This Is What Winning Looks Like

In discussing President Obama's plans to pull almost all US troops out of Afghanistan in the next two years, as well as the Bowe Bergdahl story and the five Special Ops forces killed yesterday, we must consider whether our presence in that country for more than a dozen years was worth it. Not just in the lives and limbs of American soldiers, but in the money and effort to try to fix a country that's been broken longer than anyone can remember.

There was a time -- in the years before 9/11 -- that I wanted the US to use its big foreign policy boot to stamp out evil like the Taliban. I did a radio show in 1999 with Mavis Leno (Jay's wife) of the Feminist Majority, who explained how horrible conditions were in Afghanistan for women and girls under Taliban rule. It wasn't just that the girls weren't allowed to go to school, but that the women had no rights at all. She told of women who needed medical attention but couldn't see a doctor without a male family member being present, and even then, she was not allowed to speak directly to the male doctor, who couldn't touch her to examine her (she couldn't even remove her burqa in his office).
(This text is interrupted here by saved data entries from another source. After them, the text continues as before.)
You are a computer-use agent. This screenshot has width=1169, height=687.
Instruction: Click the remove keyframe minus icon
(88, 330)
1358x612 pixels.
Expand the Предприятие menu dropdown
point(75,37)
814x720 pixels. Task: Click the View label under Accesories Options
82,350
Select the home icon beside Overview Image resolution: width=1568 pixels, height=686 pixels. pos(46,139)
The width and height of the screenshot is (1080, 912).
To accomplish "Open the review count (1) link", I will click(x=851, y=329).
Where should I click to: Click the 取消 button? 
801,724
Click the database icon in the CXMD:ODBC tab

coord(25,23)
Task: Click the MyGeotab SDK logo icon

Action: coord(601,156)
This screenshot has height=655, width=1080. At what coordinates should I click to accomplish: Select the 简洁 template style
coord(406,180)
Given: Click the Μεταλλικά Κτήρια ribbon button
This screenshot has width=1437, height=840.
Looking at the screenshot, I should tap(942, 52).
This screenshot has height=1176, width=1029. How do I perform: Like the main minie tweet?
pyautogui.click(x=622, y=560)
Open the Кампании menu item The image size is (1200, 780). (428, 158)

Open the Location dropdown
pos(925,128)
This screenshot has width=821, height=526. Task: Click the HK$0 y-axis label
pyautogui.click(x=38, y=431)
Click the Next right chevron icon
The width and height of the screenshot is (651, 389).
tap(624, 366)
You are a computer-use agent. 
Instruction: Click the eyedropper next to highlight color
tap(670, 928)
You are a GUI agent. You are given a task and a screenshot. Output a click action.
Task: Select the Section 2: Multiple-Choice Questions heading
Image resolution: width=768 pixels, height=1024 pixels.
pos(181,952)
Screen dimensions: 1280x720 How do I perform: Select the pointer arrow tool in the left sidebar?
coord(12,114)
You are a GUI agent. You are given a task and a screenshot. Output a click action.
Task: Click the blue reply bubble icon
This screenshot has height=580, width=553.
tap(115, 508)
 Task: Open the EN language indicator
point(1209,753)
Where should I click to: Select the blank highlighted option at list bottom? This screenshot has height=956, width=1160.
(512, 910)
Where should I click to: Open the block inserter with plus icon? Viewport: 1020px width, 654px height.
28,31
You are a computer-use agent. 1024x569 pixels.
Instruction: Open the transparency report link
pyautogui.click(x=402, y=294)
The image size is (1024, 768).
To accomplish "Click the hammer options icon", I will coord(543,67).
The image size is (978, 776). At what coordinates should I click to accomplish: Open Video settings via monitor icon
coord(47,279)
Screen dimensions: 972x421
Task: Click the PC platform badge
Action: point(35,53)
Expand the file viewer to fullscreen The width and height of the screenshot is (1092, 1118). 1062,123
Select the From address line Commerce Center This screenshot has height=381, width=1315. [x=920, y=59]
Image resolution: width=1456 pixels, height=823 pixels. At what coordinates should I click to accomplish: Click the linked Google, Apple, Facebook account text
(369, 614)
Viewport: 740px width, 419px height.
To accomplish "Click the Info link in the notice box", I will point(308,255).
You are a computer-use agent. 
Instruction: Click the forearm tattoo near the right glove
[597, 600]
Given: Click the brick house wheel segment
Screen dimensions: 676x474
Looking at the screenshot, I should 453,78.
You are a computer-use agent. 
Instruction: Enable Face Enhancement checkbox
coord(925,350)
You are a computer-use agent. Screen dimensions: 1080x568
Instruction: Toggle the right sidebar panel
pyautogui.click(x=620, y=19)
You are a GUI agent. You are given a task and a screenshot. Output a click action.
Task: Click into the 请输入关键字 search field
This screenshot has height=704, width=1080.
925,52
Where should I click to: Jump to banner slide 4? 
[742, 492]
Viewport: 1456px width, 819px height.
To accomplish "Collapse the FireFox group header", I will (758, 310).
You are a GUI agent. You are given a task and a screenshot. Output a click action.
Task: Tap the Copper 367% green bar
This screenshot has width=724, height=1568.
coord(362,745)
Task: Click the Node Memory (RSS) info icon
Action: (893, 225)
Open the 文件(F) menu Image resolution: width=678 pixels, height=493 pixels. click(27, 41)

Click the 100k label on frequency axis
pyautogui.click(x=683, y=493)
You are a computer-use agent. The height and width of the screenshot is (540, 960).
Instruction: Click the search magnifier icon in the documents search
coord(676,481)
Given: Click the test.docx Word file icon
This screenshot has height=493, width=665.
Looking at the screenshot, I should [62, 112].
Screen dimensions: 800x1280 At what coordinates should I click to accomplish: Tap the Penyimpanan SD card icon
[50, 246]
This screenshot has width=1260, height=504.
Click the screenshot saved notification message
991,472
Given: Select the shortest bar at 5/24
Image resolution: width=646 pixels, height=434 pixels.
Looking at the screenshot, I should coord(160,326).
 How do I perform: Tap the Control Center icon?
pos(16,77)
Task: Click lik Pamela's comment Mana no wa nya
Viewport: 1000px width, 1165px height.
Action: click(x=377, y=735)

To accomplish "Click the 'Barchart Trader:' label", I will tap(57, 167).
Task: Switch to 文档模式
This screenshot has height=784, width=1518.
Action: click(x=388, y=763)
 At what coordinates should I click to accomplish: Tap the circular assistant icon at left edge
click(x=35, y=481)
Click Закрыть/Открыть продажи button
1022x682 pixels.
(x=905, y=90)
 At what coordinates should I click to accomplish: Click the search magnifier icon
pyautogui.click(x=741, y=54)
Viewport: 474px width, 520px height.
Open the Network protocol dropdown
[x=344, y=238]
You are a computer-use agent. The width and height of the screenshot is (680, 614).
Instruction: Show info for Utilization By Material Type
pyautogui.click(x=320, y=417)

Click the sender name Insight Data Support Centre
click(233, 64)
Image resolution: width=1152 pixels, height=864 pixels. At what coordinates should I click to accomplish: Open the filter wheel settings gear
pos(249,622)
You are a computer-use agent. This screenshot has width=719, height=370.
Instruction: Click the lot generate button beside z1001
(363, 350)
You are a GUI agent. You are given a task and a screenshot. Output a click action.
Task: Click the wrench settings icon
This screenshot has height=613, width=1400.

That's the kind of human rights violation that I hoped the US would act against but never does. Our government gives oppressive regimes (like Saudi Arabia and China) a pass on the treatment of their citizens because we need their oil and iPhone assembly plants.

But I have changed my mind in the last decade after seeing the utter waste that has marked our time in Afghanistan. That opinion was reinforced by a documentary I just watched that was released last year.

In 2012, filmmaker Ben Anderson embedded with US Marines who were training and supporting Afghan security forces in Helmand province. What he captured on video became a documentary called "This Is What Winning Looks Like," which was featured on HBO's "Vice" series. It shows how completely useless our efforts have been in a country so full of corruption and ineptness that no one can turn it around. Among police officials and officers, Anderson found stories of drug addiction and sexual molestation of children. He heard from US Marine Major Bill Steuber, commanding officer of the police advisory team, about the frustrations he faced in trying to teach the Afghans even the most basic methods, compounded by an inability to read and write in many members of the Afghan forces (thus making it impossible to keep records and reports of what happens where).

This is the kind of war story that doesn't get reported on television news in the US. This is just a sample of how much of a waste the war in Afghanistan has been, despite the propaganda presented by our diplomats, higher-ups at the Pentagon, and other government officials.